Today in the year 2007 or as I mentioned earlier, the Blog Plus Ultra 2.0 Times, I am able to go back in time and find some of the best entertainment ever produced and post it here for you and everybody to enjoy. Imagine what Mississippi Fred would think of modern technology. Do you think one day we will be able to go back in time and jam with our caveman ancestors with sticks and bones? For the moment, being able to watch rare old Mississippi Delta blues video clips on your home computer is pretty entertaining to me. Check out the incredible Rhythms of Booker "Bukka" White playing Aberdeen Mississippi Blues on his slide accoustic guitar!

Ever Higher Ever Farther Ever Better,
Plusultra

Related Posts - R.L. Burnside

Thursday, April 5, 2007

R.L. Burnside on Blog Plus Ultra

Biography by Richard Skelly North Mississippi guitarist R.L. Burnside was one of the paragons of state-of-the-art Delta juke joint blues. The guitarist, singer and songwriter was born November 23, 1926 in Oxford, MS, and made his home in Holly Springs, in the hill country above the Delta. He lived most of his life in the Mississippi hill country, which, unlike the Delta region, consists mainly of a lot of small farms. He learned his music from his neighbor, Fred McDowell, and the highly rhythmic style that Burnside plays is evident in McDowell's recording as well. Despite the otherworldly country-blues sounds put down by Burnside and his family band, known as the Sound Machine, his other influences are surprisingly contemporary: Muddy Waters, John Lee Hooker and Lightnin' Hopkins. But Burnside's music is pure country Delta juke joint blues, heavily rhythm-oriented and played with a slide.
R.L. Burnside performing Jumper on the Line from the documentary film Deep Blues


It wasn't until the 1990's that he began hitting full stride with tours and his music, thanks largely to the efforts of Fat Possum Records. The label has issued recordings made by a group of Burnside's peers, including Junior Kimbrough, Dave Thompson and others.

=== Tasks for this exercise ===
• 1. In the blog post on Delta blues, who taught R.L. Burnside his music?
• 2. Pick up the blog post on Delta blues after its last sentence and keep writing it.
The records after this point are separate material, not part of the blog post on Delta blues.

=== Records shown ===
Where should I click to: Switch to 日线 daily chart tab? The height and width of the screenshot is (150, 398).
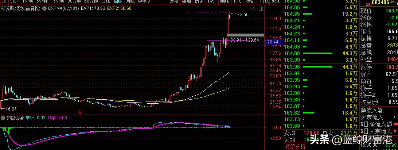[105, 1]

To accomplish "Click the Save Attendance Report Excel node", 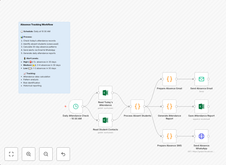I will [201, 106].
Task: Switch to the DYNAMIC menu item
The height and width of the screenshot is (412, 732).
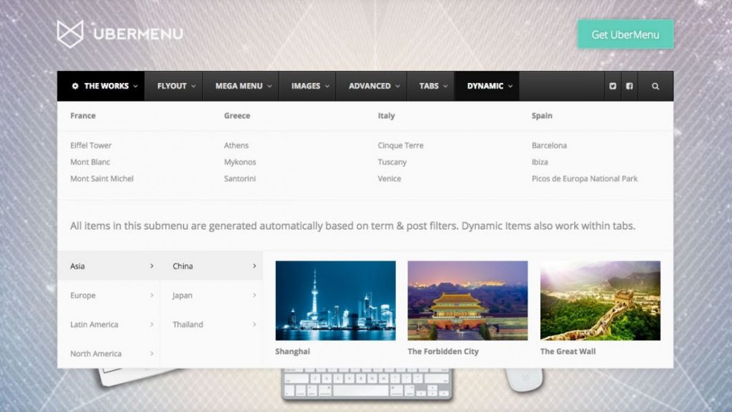Action: point(486,86)
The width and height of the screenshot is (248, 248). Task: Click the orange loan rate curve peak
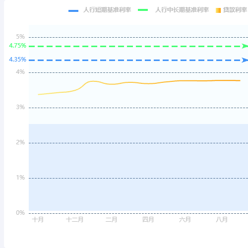pos(93,81)
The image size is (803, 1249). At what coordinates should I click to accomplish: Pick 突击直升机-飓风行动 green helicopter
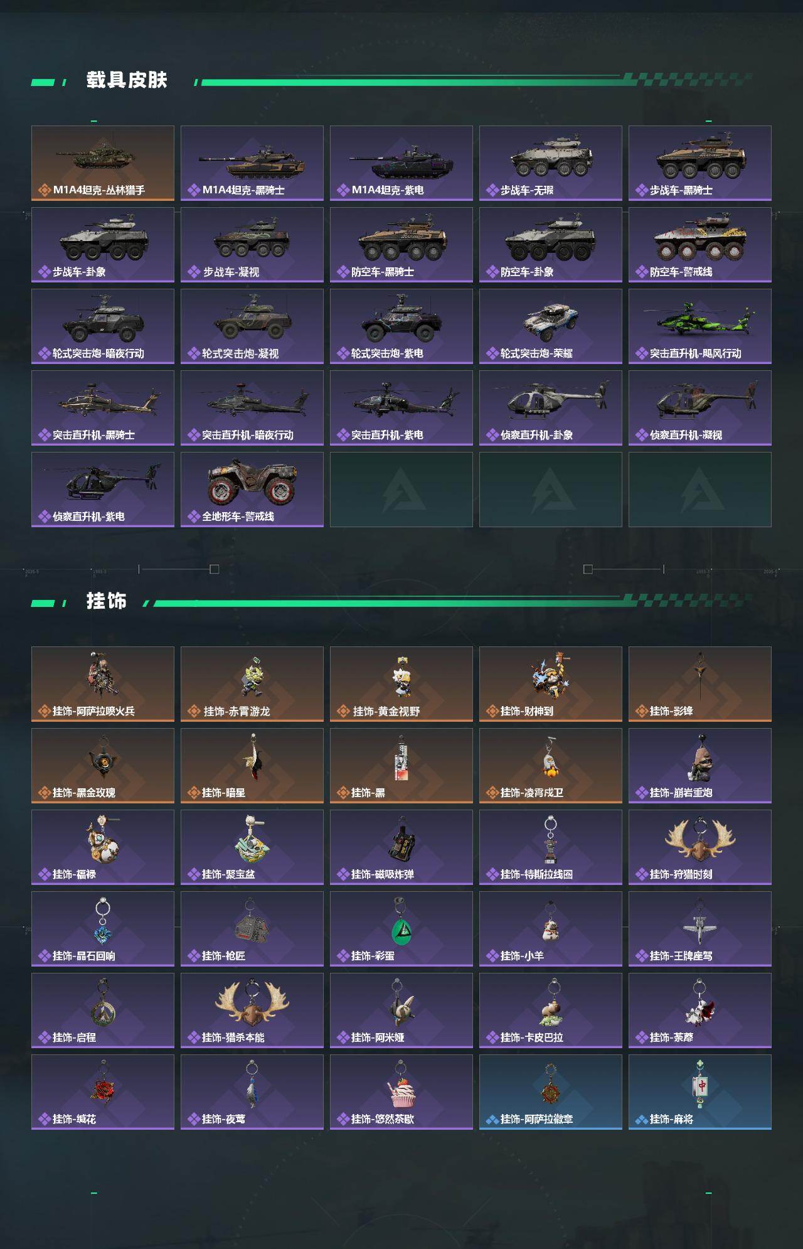(x=700, y=326)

=== Exercise answers ===
• 1. His neighbor, Fred McDowell.

• 2.
Up until the mid-'80s, Burnside was primarily a farmer and fisherman. After getting some attention in the late '60s via folklorists David Evans and George Mitchell (Mitchell recorded him for the Arhoolie label), he recorded for the Vogue, Swingmaster and Highwater record labels. Although he had done short tours, it wasn't until the late '80s that he was invited to perform at several European blues festivals. In 1992, he was featured alongside his friend Junior Kimbrough (whose Holly Spings juke joint Burnside lives next to), in a documentary film, Deep Blues. His debut recording, Bad Luck City, was released that same year on Fat Possum Records. Burnside has a second record out on the Oxford-based Fat Possum label, Too Bad Jim (1994).

R.L. Burnside, Mississippi bluesman from the Hill Country, performing Poor Black Mattie in 1984.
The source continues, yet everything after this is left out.